User Guide for Beamtime

Your application for beamtime (beamtime proposal) will be reviewed and evaluated by the proposal review panel 9 based on your science case. Please, refer to the section “Frequently asked questions” if you have more questions about proposal submission and deadlines. The section “Preparing a proposal in UAS” will help you to submit the proposal.

Beamline Staff will evaluate the technical feasibility of your beamtime application before the meeting of the proposal review panel. Beamline Staff do not make any decisions about the science case of your proposal and do not award the beamtime. The technical feasibility is reported to the proposal review panel who assess the science case. If your proposal is rated as technically not feasible, the beamtime will generally not be awarded. Beamline Staff can help you to evaluate the technical feasibility of your proposal before submission. Please, consider the huge demand on Beamline Staff for assistance before proposal submission deadlines and contact Beamline Staff not later than two weeks before deadline.

Before you submit your proposal, we would strongly recommend:

1) You should carefully read the information on the Beamline DIAD webpage. Contact Beamline Staff before proposal submission if you have any questions. It is mandatory for all proposals to have attended one of the weekly Zoom drop-in sessions to engage with one of DIAD’s scientists.

2) Simultaneous diffraction and tomography/radiography experiments are possible on the DIAD beamline, your experiment must utilise both imaging and diffraction. This a technical and scientific requirement.

3) Consider pathways to impact, is there a real world application for this experiment and is there a publication plan?

4) Beamline DIAD can provide some basic sample environments. The beamline can also accommodate users’ sample environments for in situ measurements. Please, check before proposal submission that it is technically feasible to bring your equipment.

5) Beamline DIAD is not identical to other beamlines at Diamond Light Source or to other diffraction or tomography beamlines at different synchrotron facilities. Please, consider the maximal X-ray flux on DIAD for both diffraction and imaging beams, when comparing it with other beamlines for fast diffraction or imaging measurements.

6) All samples and user equipment must comply with Diamond’s Safety Requirements. Please, ensure you carry out a proper risk assessment for the Experimental Risk Assessment section of your proposal.

When your proposal is accepted:

1) It is the responsibility of users to provide the detailed information about their sample environments and experimental procedures to Beamline Staff either in the proposal, or immediately after the beamtime is awarded.

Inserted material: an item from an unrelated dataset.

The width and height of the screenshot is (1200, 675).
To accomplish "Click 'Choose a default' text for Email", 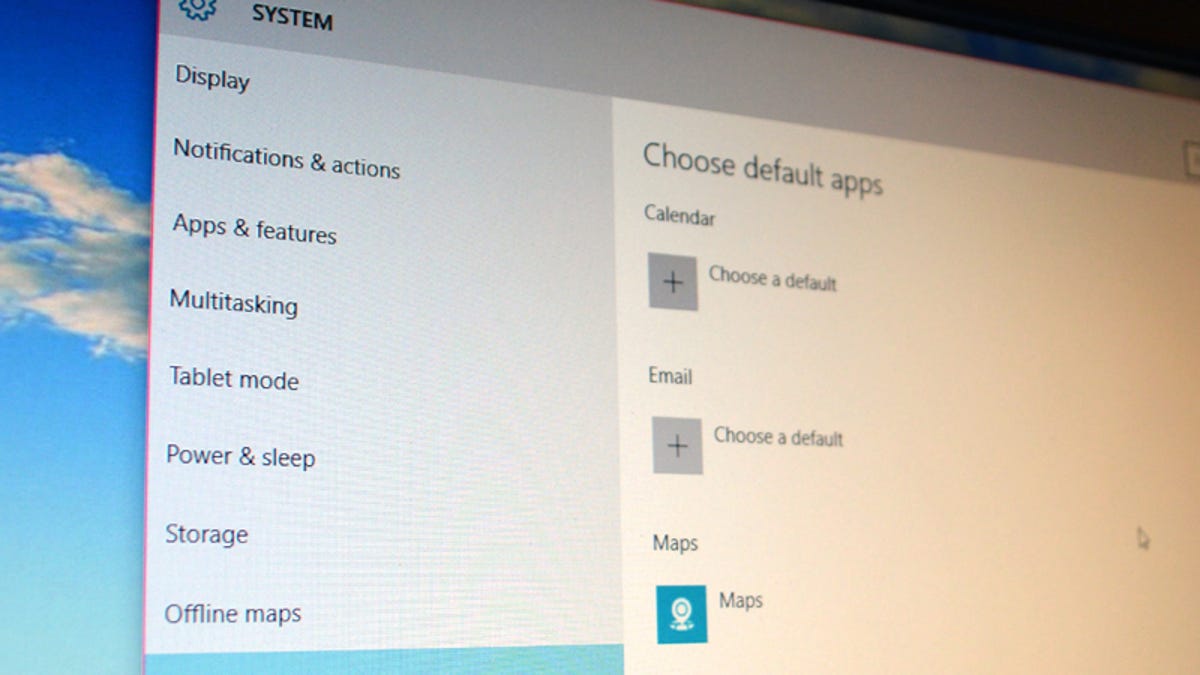I will point(778,437).
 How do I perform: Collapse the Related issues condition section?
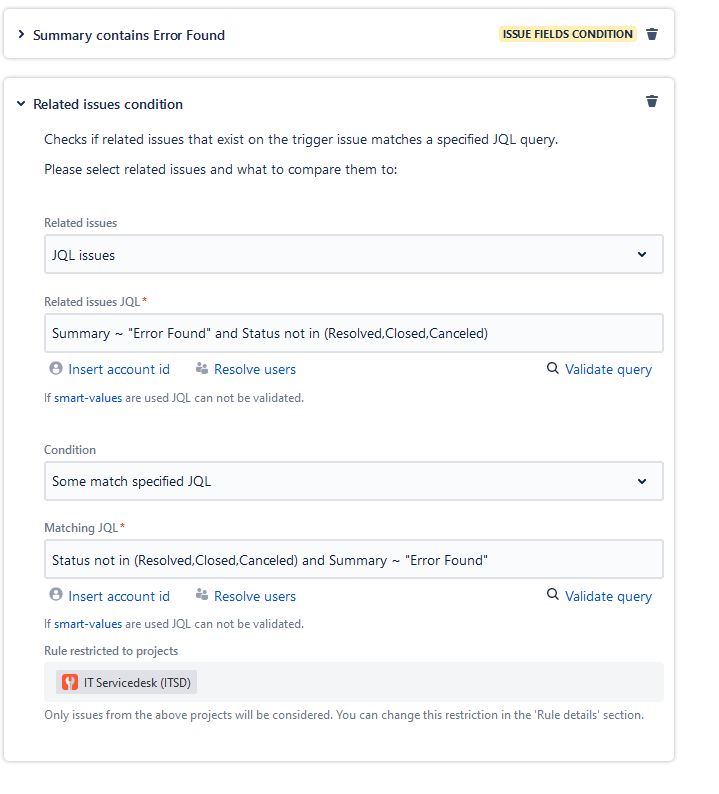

2) Any equipment used to manipulate a sample before, during or after an experiment will be considered a sample environment. This includes tension rigs, heating/cooling stages/furnaces, pressure chamber etc. If you plan to bring a furnace or any other heating equipment: all heating equipment must be tested and heated to outgas prior to arrival at Diamond.

If you plan to bring equipment operating at high pressures: a current pressure test certificate is required. The certificate has to confirm that the equipment has been pressure-tested to 1.5 times of its operating pressure and has been tested within the last 2 years. The pressure equipment must not have been subsequently modified. Please, send the certificate to your Local Contact and to the Beamline Technician by the date stated in your notification email. You will not be permitted to operate your equipment without this document.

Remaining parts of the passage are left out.